Transcribing into a data format and not into a format that is to be consumed directly has some
advantages.
Configuration may allow different output to be generated from the data.
The reason could be different people's preferences or different goals.
If you have done much work and realize you want different formatting, instead of reformatting your
work you can just generate a different output.
This is one of the main goals of the project since I just kept changing my formatting in the
beginning of my transcribing journey.

## Feature list

- [x] parse data
    - [x] pictures data: location, characters, nr, page
    - [x] transcription
    - [x] translation
    - [x] kanji map
    - [x] from/to (directed from to which character)
    - [x] One or more pattern
- [x] general
    - [x] report: volumes and chapters included, picture and morae counts
    - [ ] customization with config file
    - [ ] recursive locations
- [x] transcribe
    - [x] original text and translation
    - [x] kanji replacement
    - [x] automatic romanization
    - [x] automatic indentation
    - [x] text consistency improvements
    - [x] page headers
- [x] statistics
    - [x] ranked locations: appreanances, morae spoken in
    - [x] characters ranked on number of appearances
    - [x] characters ranked on morae spoken
    - [x] characters ranked on morae spoken to by other characters
    - [x] character pairs ranked on number of morae spoken in their interactions
    - [x] characters ranked on overall prominence
- [x] language report
    - [x] hiragana/katakana characters ranked by count
    - [x] kanji's ranked by count
    - [ ] words ranked by count

## Data format

The data is written down in a toml file.<br/>
Every chapter should be in it's own toml file.<br/>
Every file starts with some information about the chapter:

```toml
# this is a comment and will be ignored by the program
manga = "日常"
author = "あらゐけいいち"
volume = 1
chapter = 1
subchapter = 0.5
title = "日常の1.5"
```

The `subchapter` field is optional, the rest is expected to be there.<br/>
After that you supply an array of pictures like this:

```toml
[[pic]]
    # picture data
[[pic]]
    # picture data
[[pic]]
    # picture data
```

An example of picture data:

```toml
[[pic]]
nr = 2
page = 1
location = "shinonome house"
characters = ["nano"]
    [[pic.text]]
        # text data
    [[pic.text]]
        # text data
    [[pic.text]]
        # text data
```

Picture number(`nr`) is expected to be there.<br/>
`page` is optional and sets the page number.
If `page` is not present, it is assumed we're still on the same page
as last time you declared a page number.
Every chapter must have it's first picture assigned a page number so it's knows how to continue.<br/>
`location`, `characters` and array of texts are optional.<br/>
Every chapter's first page must have an initial location.
An example of text data:

```toml
[[pic.text]]
from = "nano"
to = "hakase"
lines = ["今日", "日直 でしたー"]
kmap = [
    ["今日", "きょう"],
    ["日", "につ"],
    ["直", "ちょく"],
]
transl = ["Today", "is my shift!"]
notes = ["This in an optional note, the transcriber may want to say something about this text."]
todo = true
```

`from` is used to describe which characters says the current text.
I personally regard the narator as a "character" in this field.<br/>
`to` holds the character to which this text is directed.
I personally regard the audience as a "character" in this field.
The field is optional.
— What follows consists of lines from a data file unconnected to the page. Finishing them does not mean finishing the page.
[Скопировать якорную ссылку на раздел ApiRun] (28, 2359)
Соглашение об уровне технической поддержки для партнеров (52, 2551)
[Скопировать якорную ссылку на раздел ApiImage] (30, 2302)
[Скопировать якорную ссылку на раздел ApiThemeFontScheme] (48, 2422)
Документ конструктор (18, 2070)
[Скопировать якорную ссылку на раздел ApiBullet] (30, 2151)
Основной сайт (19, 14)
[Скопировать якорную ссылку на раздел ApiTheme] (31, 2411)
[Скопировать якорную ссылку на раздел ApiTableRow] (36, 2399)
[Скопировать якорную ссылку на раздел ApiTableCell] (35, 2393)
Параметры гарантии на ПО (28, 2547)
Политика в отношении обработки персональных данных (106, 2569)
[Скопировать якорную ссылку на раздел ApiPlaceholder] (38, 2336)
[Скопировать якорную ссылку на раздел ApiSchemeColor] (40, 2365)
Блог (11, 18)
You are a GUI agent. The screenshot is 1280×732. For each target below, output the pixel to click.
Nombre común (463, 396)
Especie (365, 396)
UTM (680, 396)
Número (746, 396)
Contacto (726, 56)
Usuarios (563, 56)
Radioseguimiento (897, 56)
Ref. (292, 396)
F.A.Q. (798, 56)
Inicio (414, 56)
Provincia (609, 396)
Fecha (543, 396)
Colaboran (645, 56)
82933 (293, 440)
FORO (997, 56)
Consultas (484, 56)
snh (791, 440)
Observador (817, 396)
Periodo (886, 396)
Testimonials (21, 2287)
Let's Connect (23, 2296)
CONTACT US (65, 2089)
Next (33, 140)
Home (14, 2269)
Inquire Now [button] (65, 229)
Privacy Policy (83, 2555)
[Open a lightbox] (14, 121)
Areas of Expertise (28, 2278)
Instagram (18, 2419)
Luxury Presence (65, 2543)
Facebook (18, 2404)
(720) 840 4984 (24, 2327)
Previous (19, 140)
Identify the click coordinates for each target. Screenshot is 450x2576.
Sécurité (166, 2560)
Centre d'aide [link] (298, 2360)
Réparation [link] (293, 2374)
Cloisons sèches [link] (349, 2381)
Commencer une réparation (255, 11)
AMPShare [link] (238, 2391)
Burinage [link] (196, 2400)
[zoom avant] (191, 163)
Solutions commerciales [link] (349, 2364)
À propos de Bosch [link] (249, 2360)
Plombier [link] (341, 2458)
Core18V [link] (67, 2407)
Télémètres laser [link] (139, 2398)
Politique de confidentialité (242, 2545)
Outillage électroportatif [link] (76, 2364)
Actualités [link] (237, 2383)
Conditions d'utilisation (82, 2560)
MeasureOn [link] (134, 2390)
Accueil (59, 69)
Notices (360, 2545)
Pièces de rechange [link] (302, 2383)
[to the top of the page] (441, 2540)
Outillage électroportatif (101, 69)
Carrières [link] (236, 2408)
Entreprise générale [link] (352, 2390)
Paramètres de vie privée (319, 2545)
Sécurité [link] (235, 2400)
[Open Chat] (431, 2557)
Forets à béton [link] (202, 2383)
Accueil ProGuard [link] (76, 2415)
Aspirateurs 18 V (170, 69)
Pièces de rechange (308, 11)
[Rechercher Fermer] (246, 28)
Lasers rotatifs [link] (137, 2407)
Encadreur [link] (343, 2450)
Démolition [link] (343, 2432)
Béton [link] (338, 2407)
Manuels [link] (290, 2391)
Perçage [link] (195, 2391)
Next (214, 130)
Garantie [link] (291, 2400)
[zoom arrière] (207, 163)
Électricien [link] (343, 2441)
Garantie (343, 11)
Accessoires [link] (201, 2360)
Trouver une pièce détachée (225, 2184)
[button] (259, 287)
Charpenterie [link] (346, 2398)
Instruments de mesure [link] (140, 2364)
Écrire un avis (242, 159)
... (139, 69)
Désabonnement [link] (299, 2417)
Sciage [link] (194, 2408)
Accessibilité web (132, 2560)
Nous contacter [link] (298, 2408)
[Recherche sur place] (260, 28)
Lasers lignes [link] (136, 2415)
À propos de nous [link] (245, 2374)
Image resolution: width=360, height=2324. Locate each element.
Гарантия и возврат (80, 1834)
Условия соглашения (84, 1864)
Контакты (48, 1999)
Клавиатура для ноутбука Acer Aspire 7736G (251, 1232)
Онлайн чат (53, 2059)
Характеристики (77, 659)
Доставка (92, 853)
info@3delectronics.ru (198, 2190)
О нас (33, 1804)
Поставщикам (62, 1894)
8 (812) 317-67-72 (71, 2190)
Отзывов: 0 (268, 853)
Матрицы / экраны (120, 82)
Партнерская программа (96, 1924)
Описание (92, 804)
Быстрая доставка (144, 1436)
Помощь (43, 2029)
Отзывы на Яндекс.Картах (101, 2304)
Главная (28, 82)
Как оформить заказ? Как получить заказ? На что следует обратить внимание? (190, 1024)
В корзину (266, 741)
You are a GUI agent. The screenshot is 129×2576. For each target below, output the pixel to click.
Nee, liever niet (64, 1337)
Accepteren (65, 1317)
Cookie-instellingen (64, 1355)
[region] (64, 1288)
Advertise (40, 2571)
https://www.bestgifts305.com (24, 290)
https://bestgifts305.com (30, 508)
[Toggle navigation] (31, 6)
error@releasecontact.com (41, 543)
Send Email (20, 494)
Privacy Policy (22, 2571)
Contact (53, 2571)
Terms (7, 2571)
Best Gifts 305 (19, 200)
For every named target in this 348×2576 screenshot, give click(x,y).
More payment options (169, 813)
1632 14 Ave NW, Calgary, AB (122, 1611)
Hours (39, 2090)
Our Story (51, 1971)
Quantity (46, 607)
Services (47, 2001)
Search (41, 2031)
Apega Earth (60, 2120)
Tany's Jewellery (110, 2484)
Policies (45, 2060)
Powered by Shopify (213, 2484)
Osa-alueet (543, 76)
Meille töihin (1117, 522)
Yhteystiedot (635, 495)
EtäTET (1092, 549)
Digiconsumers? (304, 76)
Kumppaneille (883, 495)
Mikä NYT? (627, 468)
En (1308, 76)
If a character speaks to themselves,
or thinks internally you can just leave this field out.<br/>
`lines` is a mandatory field and should be an array of strings,
each containing a line of transcribed text.
This text should be transcribed literally from the manga, apart from spaces
and is used for many calculations and transformations.
To split of words you can insert ascii spaces `" "` between characters.
These are removed in the output of the transcription
but will be used for things such as the romanized version.<br/>
`kmap` is an optional field that defines a mapping of kanji to hiragana or katakana.
This is used for the substitution.<br/>
`transl` is for translation of `lines`.
It's optional and you may have a different number of entries in the `transl` array than you have
in the `lines` array.<br/>
`notes` is optional and you may write down notes about this text here.
`todo` is optional and when it's set so true, it will be logged that this text needs work.
You may want to set `todo = true` if there is an error, something is incomplete etc.
This way it will be logged every time so you won't forget it after a while and you know what items
need some work.
Setting `todo = false` doesn't do anything, it's the same as leaving `todo` out.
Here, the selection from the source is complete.